Corriere del Veneto (Venezia e Mestre)
«Inceneritore, no rischi Pfas» I comitati: fermeremo i camion
Veritas: rifiuto secco bruciato in alternativa al legno. Guerra in Consiglio a Mira
MESTRE «Se voi sindaci autorizzate l’inceneritore di Fusina, impediremo fisicamente che i camion entrino lì». L’attivista di Opzione zero Mattia Donadel avverte a tarda sera il consiglio comunale di Mira, che lo ha invitato a relazionare sulla «resurrezione» del forno di Veritas-Ecoprogetto, spento dal 2013. Consiglio straordinario, convocato grazie a una mozione dell’opposizione: «Chiediamo di sospendere l’iter autorizzativo - dice la prima firmataria Lavinia Vivian - e di aprire un tavolo di confronto con tutti i comuni per valutare la scelta». Un confronto con esperti, Veritas e Consiglio di bacino e attivisti allungato fino a notte.
«Vogliamo bruciare qui, a Fusina, per essere autonomi sia economicamente che ambientalmente» aveva detto già al mattino, all’interno dell’impianto, il direttore generale di Veritas Andrea Razzini. Ma guai a chi sostiene che in questo si nasconde un piano per bruciare tonnellate e tonnellate di materiale in più: «Chiunque lo dica - punta il dito - è un bugiardo.

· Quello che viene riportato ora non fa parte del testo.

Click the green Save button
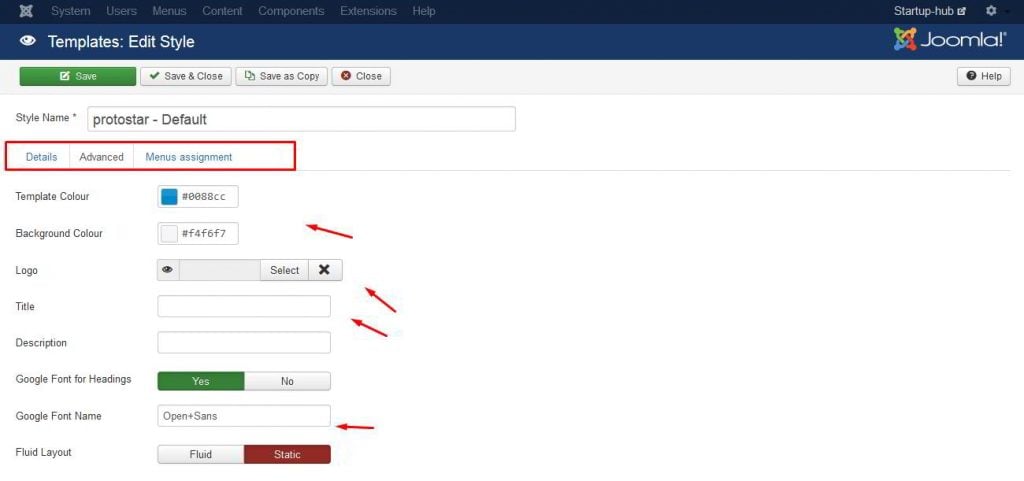1024x481 pixels. point(77,76)
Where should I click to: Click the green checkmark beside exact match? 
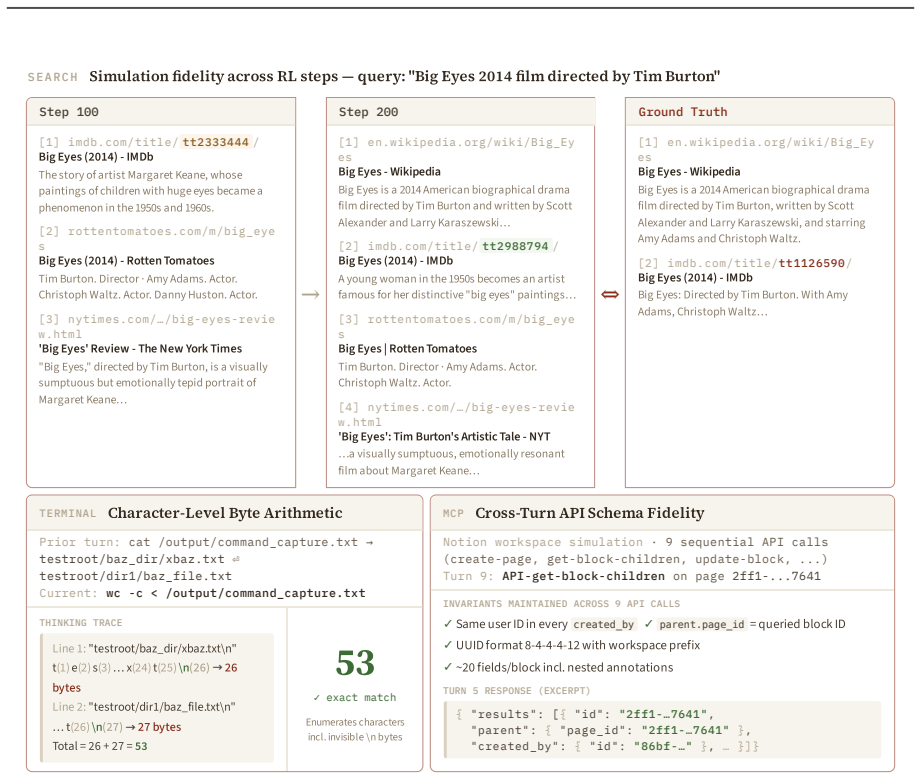click(317, 697)
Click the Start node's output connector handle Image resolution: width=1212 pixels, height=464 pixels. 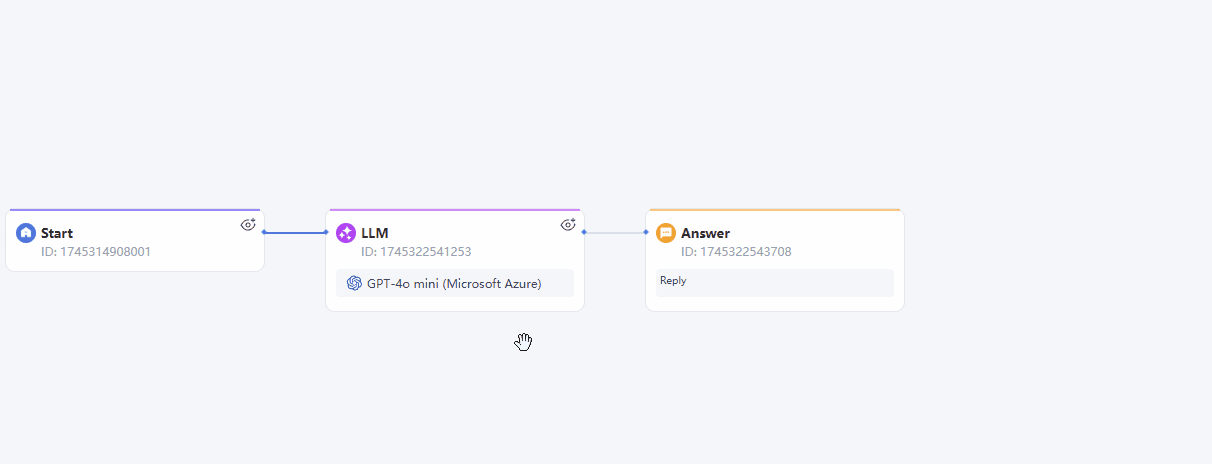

Non è vero». A dirlo sono i comitati ecologisti: «Che necessità c’è, allora - chiedono - di bruciare il rifiuto secco e farne combustibile se, grazie alla raccolta differenziata sempre più attenta, il secco sta progressivamente diminuendo?». Il meccanismo è il seguente: il secco non differenziato viene triturato, sta una settimana dentro le biocelle, dove perde il 27 per cento di umidità, poi vengono eliminati metalli ferrosi, sovvalli e rifiuti inerti come sassi, pezzi di vetro e ceramica (nel caso anche pile e batterie). Il tutto è pronto a bruciare come combustibile solido secondario (css). Fino ad oggi lo ha fatto Enel, la cui centrale è però passata da 60 a 19 mila tonnellate di css, procedendo verso la dismissione. «E ora ce lo bruciamo noi da soli» spiega il direttore di Ecoprogetto
Massimo Zanutto.
È tutto nel piano VeritasEcoprogetto per il rinnovo dell’impianto, con 75 milioni di euro di investimento («che proverrebbero tutti dal risparmio energetico»). Al momento la documentazione è in Regione, in attesa della valutazione di impatto ambientale, che dovrebbe arrivare entro marzo. Quando ieri sera Razzini ha relazionato sul progetto, gli attivisti di Opzione zero hanno agitato vari cartelli: «Ridurre, riusare, riciclare, stop inceneritore», oppure «Spolveriamo il Veneto dallo smog e dalle grandi opere». L’opera è un adeguamento tecnologico dell’intera struttura di Fusina più un cambio di «dieta» del forno. Oggi è attiva solo la linea che brucia biomassa legnosa e ha una capacità massima di 47,9 megawatt termici. «E questa non verrà aumentata - continua a ripetere Zanutto - chiediamo alla Regione solo di poter bruciare alternativamente biomassa legnosa vergine, legno rifiuto e rifiuto secco da trasformare in css». La quantità rimane quella: «non verrà mai bruciato tutto nello stesso momento. I comitati sbagliano a sommare le cose», sostiene Veritas. Non si brucerà più solo legno, ma anche, previa autorizzazione regionale, il fango secco (che non arriverà comunque, rassicurano, da oltre regione). I comitati sono preoccupati dal rischio che vengano liberati nell’aria Pfas e altri inquinanti tossici. «Ma questo non può succedere perché i Pfas vengono eliminati quando la combustione supera i 600 gradi. E questo forno va a 1200 gradi». L’intera procedura di autorizzazione del progetto dovrebbe arrivare entro il 30 giugno. «Ma solo se la commissione Via darà parere positivo», dice Luisa Tiraoro, direttrice del Consiglio di bacino.